— Assigned task —
Return the lines of the stored items below, word for word, from the start of the records through the line containing "Looking at the", including both ends. Leave the pictures out of your answer.

-------- Records for this task

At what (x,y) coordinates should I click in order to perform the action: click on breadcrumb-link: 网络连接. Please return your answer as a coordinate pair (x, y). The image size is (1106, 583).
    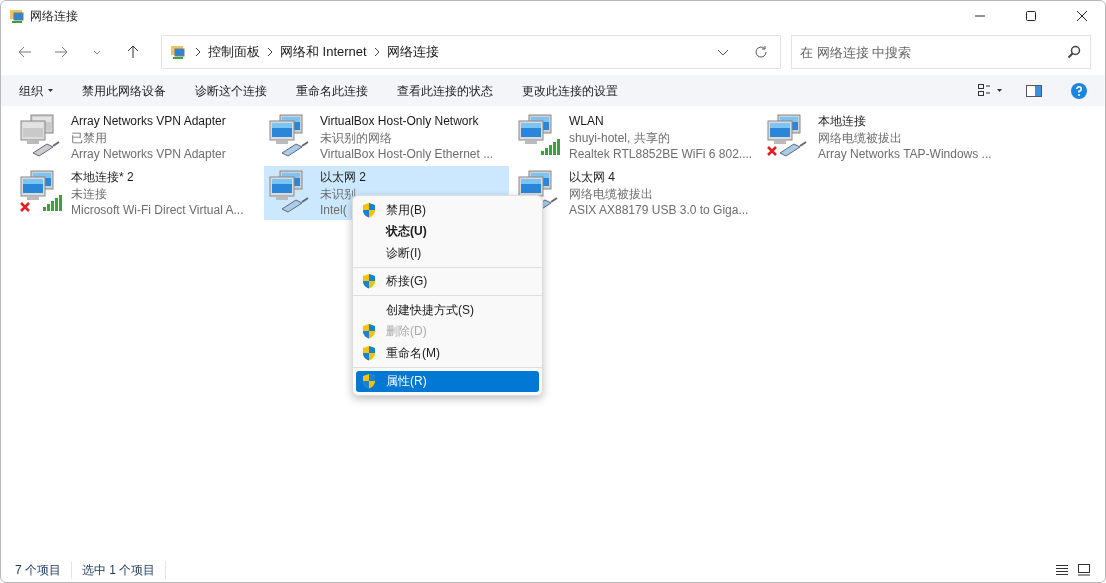
    Looking at the image, I should click on (412, 52).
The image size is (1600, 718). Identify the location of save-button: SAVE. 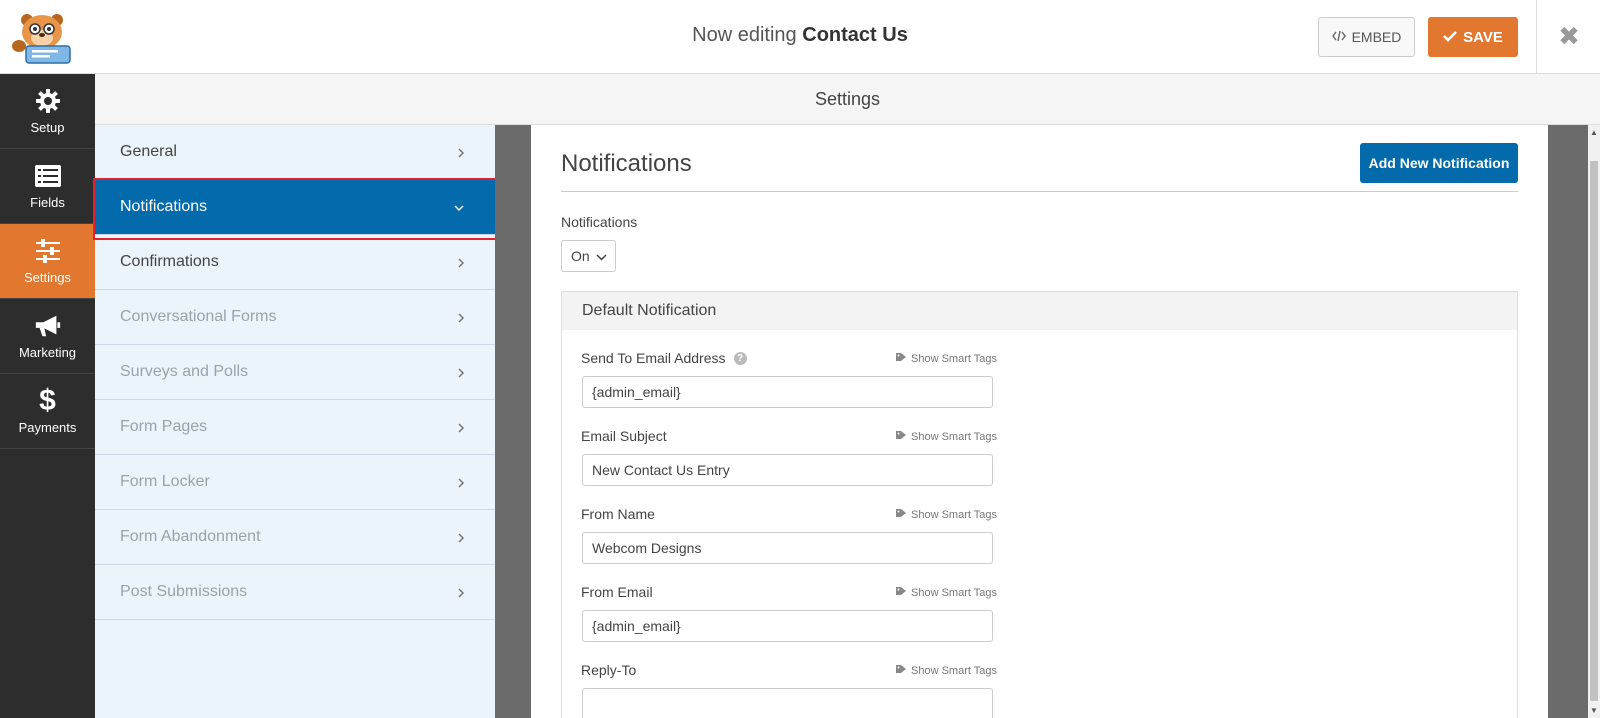
(1473, 37).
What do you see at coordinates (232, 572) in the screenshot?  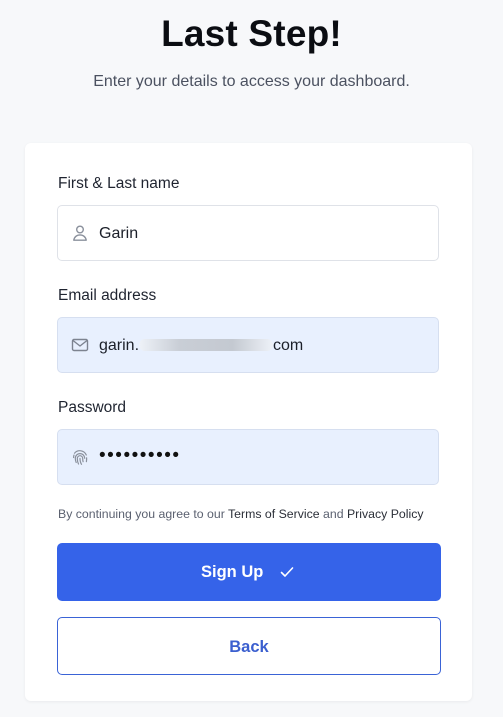 I see `sign-up-label: Sign Up` at bounding box center [232, 572].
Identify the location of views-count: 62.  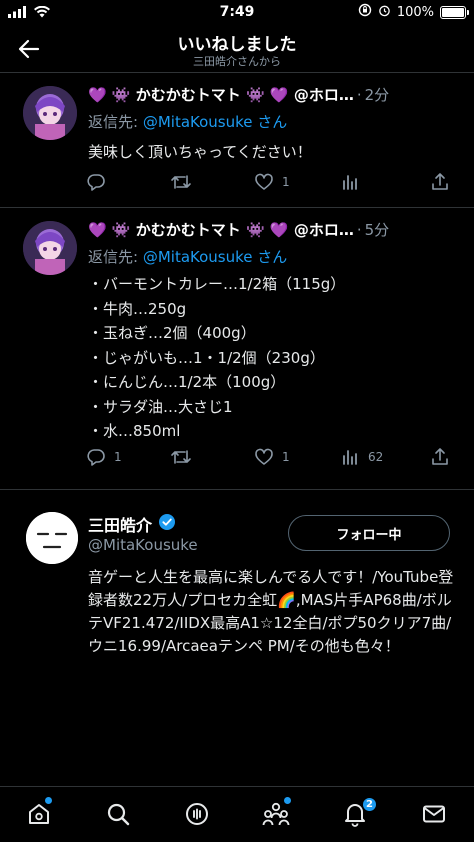
(376, 457).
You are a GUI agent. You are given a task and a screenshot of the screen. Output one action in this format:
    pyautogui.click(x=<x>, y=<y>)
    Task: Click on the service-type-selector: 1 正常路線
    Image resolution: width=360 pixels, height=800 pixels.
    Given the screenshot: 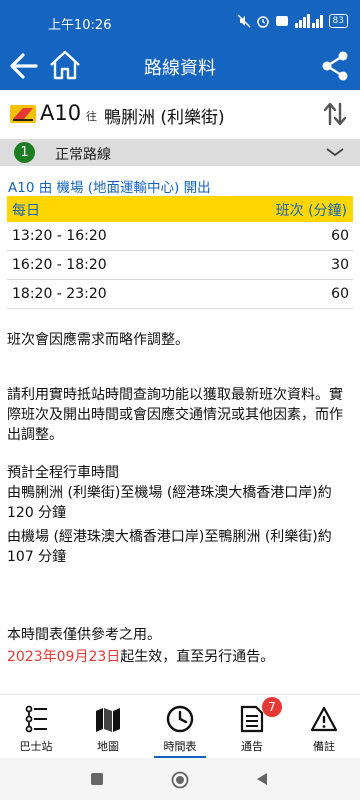 What is the action you would take?
    pyautogui.click(x=180, y=152)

----------------

— Solution to this task —
At what (x,y) coordinates should I click in order to perform the action: click on breadcrumb-link: 网络连接. Please return your answer as a coordinate pair (x, y). The image size is (1106, 583).
    Looking at the image, I should click on (412, 52).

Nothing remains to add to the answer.